From f5f3696d64ea72bc3a0da8c69038c6cdb0fdbecc Mon Sep 17 00:00:00 2001
From: Isaac Flores <isaac.flores@beeznest.com>
Date: Fri, 5 Dec 2008 00:12:13 +0100
Subject: [PATCH] [svn r17077] minor - changes in logic - will added
 Security::check_token()

---
 main/forum/forumfunction.inc.php | 38 +++++++++++++++++++++++++-------
 1 file changed, 30 insertions(+), 8 deletions(-)

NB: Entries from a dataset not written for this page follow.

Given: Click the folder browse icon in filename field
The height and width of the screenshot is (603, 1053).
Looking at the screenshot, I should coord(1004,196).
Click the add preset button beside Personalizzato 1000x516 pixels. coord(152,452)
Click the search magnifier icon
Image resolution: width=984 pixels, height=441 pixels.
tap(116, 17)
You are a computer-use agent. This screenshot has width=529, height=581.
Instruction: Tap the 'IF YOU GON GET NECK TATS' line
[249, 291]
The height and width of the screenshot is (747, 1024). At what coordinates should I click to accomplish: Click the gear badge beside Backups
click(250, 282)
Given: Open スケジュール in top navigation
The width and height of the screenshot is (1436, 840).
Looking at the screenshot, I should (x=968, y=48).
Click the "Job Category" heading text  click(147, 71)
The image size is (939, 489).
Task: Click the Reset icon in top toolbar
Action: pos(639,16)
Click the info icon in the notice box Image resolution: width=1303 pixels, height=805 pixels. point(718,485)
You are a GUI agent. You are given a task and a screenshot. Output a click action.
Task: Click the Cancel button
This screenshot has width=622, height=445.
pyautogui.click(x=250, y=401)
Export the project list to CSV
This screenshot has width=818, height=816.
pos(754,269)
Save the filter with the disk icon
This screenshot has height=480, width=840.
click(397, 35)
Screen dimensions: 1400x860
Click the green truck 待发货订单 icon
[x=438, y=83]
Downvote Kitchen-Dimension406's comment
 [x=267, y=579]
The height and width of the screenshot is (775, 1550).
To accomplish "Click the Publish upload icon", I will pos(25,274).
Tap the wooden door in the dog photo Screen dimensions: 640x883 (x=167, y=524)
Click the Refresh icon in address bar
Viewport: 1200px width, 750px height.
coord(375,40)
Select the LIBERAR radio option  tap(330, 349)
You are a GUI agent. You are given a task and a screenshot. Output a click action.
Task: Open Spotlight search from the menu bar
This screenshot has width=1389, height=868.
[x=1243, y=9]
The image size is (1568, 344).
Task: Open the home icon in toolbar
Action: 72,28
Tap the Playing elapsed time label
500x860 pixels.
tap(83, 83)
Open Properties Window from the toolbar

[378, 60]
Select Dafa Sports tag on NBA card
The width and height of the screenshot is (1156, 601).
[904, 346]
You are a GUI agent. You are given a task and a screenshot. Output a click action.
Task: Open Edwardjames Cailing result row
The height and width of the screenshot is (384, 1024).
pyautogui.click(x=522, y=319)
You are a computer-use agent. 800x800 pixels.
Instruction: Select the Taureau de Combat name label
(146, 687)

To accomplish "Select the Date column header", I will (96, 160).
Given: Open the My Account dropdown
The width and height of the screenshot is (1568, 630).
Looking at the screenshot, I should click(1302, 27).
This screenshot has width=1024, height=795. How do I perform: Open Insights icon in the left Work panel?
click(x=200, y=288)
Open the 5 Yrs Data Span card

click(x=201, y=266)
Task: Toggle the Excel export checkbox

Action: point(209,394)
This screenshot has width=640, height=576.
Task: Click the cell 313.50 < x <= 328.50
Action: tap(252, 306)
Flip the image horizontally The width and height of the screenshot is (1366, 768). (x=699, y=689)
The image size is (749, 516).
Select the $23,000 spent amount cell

diff --git a/main/forum/forumfunction.inc.php b/main/forum/forumfunction.inc.php
index 363ace95fb..5c13dd2084 100644
--- a/main/forum/forumfunction.inc.php
+++ b/main/forum/forumfunction.inc.php
@@ -158,9 +158,16 @@ function show_add_forumcategory_form($inputvalues=array()) {
 
 	// The validation or display
 	if ( $form->validate() ) {
-	   $values = $form->exportValues();
-	   store_forumcategory($values);
+		$check = Security::check_token('post');	
+		if ($check) {
+	   		$values = $form->exportValues();
+	   		store_forumcategory($values);
+		}
+		Security::clear_token();
 	} else {
+		$token = Security::get_token();
+		$form->addElement('hidden','sec_token');
+		$form->setConstants(array('sec_token' => $token));		
 		$form->display();
 	}
 }
@@ -328,10 +335,17 @@ function show_add_forum_form($inputvalues=array()) {
 	$form->setDefaults($defaults);
 	// The validation or display
 	if( $form->validate() ) {
-	   $values = $form->exportValues();
-	   store_forum($values);
+		$check = Security::check_token('post');	
+		if ($check) {
+			$values = $form->exportValues();
+	   		store_forum($values);
+		}
+		Security::clear_token();
 	} else {
-		$form->display();
+			$token = Security::get_token();
+			$form->addElement('hidden','sec_token');
+			$form->setConstants(array('sec_token' => $token));
+			$form->display();
 	}
 }
 
@@ -394,7 +408,7 @@ function show_edit_forumcategory_form($inputvalues=array()) {
 	$form->addRule('forum_category_title', get_lang('ThisFieldIsRequired'), 'required');
 
 	// The validation or display
-	if( $form->validate() ) {
+	if ( $form->validate() ) {
 	   $values = $form->exportValues();
 	   store_forumcategory($values);
 	} else {
@@ -1839,9 +1853,17 @@ function show_add_post_form($action='', $id='', $form_values='') {
 
 	// The validation or display
 	if( $form->validate() ) {
-	   $values = $form->exportValues();
-	   return $values;
+		$check = Security::check_token('post');	
+		if ($check) {
+	   		$values = $form->exportValues();
+	   		Security::clear_token();
+	   		return $values;
+		}
+	   
 	} else {
+		$token = Security::get_token();
+		$form->addElement('hidden','sec_token');
+		$form->setConstants(array('sec_token' => $token));
 		$form->display();
 		echo '<br />';
 		if ($forum_setting['show_thread_iframe_on_reply'] and $action<>'newthread') {